This year’s Methods In Chemistry Education Research (MICER18) was the third such event, and my third – an impressive track record for someone who still hasn’t published any pedagogical research! I do, however, feel more equipped than ever, particularly for qualitative data and student project handling. Along with Fraser Scott and Stewart Kirton’s sessions on statistics, and Keith Taber’s ethics, micers 1 to 3 have stopped me feeling so lost in the world of pedagogical research. And so, as with every conference, I’ve selected one takehome lesson I’m going to be adopting.

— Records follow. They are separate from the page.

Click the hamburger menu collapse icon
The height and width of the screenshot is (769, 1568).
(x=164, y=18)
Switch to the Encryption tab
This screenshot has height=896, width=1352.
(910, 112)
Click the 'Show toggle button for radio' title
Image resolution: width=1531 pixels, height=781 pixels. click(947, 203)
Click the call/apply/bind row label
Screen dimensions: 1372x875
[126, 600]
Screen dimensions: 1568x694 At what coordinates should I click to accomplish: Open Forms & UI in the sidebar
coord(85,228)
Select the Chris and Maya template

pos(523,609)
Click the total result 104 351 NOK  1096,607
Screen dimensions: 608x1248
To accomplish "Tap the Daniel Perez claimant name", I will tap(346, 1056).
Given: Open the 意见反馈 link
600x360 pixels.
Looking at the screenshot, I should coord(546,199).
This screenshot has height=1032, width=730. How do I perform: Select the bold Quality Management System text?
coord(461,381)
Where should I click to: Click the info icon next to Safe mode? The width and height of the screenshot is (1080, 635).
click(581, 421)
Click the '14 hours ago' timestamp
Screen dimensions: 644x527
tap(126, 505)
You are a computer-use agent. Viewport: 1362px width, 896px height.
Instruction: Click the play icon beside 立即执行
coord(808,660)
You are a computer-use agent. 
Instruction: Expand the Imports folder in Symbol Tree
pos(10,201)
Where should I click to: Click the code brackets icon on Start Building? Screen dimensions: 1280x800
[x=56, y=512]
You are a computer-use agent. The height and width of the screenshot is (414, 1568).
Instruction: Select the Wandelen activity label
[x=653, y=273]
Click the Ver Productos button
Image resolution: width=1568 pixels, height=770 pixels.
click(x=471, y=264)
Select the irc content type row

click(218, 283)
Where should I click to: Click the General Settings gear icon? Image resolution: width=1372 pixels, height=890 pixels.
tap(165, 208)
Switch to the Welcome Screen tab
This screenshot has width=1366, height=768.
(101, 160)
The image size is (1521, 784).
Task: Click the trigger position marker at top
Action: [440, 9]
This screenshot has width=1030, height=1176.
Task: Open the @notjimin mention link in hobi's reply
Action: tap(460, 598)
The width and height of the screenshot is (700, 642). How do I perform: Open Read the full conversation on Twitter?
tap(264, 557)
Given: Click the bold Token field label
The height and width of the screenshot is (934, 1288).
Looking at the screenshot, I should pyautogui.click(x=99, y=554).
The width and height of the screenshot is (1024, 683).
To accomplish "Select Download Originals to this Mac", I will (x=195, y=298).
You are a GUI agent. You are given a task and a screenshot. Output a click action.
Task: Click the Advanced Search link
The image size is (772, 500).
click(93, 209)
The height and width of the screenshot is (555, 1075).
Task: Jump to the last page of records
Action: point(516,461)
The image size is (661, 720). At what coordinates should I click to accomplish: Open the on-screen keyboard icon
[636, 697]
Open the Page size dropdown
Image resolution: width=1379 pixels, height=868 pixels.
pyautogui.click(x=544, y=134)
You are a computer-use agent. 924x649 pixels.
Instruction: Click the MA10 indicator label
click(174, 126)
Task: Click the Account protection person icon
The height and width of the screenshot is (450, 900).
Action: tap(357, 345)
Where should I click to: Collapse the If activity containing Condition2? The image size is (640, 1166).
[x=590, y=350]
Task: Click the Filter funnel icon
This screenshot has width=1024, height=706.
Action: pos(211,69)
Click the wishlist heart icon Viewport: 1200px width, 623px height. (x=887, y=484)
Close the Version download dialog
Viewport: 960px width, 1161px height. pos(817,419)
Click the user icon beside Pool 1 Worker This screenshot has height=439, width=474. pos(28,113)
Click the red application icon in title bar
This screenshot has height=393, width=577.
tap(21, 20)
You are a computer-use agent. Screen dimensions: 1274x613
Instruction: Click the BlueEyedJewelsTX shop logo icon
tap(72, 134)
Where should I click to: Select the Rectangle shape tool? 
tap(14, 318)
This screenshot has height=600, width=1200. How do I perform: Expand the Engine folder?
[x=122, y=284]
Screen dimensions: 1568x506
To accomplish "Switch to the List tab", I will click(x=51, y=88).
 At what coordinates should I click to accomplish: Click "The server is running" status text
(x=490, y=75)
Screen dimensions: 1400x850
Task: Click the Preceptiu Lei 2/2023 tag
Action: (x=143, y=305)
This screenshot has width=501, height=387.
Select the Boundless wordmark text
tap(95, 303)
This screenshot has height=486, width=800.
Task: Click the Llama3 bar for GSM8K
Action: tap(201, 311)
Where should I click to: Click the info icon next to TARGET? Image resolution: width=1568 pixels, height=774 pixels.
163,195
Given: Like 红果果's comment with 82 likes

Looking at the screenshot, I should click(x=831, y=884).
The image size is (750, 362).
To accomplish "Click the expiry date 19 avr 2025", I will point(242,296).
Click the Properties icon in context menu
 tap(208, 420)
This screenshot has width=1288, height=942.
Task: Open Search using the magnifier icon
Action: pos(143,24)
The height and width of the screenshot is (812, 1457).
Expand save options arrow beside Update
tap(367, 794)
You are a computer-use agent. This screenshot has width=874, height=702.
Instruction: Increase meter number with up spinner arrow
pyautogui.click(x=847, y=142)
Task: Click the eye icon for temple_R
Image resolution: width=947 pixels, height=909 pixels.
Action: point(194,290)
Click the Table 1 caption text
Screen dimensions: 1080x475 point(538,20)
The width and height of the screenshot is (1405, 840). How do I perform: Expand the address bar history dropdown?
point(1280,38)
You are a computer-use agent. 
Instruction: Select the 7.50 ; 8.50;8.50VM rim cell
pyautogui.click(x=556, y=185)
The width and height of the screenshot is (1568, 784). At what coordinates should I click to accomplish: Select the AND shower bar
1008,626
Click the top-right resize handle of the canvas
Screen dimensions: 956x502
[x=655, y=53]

MICER18 Takeaway: Thematic Analysis
Barry Ryan opened us up with a great session on Thematic Analysis – an approach to analysing text data for overarching themes. This was definitely a big gulf in my prior understanding, and probably the area that I feel the weakest in in hindsight. I’ve previously collected free-form written survey data on paper and had to transcribe it myself; thematic analysis would use this as an initial familiarisation stage. Coding up the data is something I’ve only done on an informal basis: “fifteen surveys mentioned they liked experiment 4”, for example. Thematic analysis adds much more rigour and consolidation to this process, giving a way to concisely and reproducibly convey the “vibe” of a dataset. I am definitely getting deep into this in the coming months, and in future student research projects!